Return the line containing "Aviso Legal (1474, 2007)" and every line after it through the end of the entries below, with no other lines.
(Beginning of THE INPUT)
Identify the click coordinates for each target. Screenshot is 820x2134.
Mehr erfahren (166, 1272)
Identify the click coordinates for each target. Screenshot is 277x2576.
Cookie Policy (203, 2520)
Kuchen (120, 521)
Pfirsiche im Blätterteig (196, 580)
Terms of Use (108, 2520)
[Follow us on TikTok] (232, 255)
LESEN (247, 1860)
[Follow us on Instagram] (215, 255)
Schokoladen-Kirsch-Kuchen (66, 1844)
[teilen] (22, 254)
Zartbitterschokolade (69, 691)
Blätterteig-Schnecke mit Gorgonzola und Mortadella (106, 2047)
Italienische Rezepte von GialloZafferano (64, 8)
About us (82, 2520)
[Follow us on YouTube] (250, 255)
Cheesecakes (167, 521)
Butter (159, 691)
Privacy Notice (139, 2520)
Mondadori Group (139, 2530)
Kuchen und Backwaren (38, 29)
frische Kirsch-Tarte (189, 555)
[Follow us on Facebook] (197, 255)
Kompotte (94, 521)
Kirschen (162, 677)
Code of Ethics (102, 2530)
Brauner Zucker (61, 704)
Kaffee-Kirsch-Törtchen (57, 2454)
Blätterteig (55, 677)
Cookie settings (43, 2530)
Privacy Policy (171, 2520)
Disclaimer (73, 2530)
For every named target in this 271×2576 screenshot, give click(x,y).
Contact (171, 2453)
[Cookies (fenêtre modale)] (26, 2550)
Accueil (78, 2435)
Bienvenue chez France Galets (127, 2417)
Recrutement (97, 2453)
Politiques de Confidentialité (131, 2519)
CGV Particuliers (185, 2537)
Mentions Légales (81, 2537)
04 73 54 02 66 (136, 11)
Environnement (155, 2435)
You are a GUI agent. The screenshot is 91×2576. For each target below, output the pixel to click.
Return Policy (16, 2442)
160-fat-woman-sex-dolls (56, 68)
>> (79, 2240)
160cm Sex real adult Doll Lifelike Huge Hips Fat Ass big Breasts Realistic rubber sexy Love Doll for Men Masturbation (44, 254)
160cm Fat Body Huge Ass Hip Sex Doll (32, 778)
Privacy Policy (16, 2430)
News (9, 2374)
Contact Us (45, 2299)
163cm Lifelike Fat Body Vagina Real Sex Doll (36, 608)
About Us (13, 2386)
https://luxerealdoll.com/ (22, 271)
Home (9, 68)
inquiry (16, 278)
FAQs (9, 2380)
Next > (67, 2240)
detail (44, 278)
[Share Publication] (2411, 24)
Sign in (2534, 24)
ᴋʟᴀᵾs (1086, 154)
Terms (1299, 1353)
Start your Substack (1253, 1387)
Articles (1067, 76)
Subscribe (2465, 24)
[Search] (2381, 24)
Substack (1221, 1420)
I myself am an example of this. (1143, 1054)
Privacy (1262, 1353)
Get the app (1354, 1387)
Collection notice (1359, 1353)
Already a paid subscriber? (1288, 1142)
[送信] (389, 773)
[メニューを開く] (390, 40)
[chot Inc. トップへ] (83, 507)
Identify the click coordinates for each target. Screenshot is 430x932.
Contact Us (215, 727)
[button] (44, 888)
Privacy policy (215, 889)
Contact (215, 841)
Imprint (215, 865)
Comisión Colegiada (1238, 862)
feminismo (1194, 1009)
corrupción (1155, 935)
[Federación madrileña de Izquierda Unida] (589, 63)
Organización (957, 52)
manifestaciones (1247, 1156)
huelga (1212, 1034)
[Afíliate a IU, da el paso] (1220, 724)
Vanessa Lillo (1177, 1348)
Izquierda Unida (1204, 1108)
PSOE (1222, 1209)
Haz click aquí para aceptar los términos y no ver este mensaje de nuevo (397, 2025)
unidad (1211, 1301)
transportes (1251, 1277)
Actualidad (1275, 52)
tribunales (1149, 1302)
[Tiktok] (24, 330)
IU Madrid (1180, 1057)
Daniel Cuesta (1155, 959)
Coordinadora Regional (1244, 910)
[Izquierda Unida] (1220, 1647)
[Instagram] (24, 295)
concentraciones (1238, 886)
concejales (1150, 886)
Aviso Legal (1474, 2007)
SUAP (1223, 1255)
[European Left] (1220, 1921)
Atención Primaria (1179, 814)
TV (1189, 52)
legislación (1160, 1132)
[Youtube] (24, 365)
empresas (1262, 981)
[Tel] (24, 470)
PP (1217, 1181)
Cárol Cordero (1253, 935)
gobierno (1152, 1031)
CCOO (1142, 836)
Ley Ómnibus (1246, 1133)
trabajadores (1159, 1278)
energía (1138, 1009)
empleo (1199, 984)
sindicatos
(End of THE INPUT)
### RESPONSE
Aviso Legal (1474, 2007)
SUAP (1223, 1255)
[European Left] (1220, 1921)
Atención Primaria (1179, 814)
TV (1189, 52)
legislación (1160, 1132)
[Youtube] (24, 365)
empresas (1262, 981)
[Tel] (24, 470)
PP (1217, 1181)
Cárol Cordero (1253, 935)
gobierno (1152, 1031)
CCOO (1142, 836)
Ley Ómnibus (1246, 1133)
trabajadores (1159, 1278)
energía (1138, 1009)
empleo (1199, 984)
sindicatos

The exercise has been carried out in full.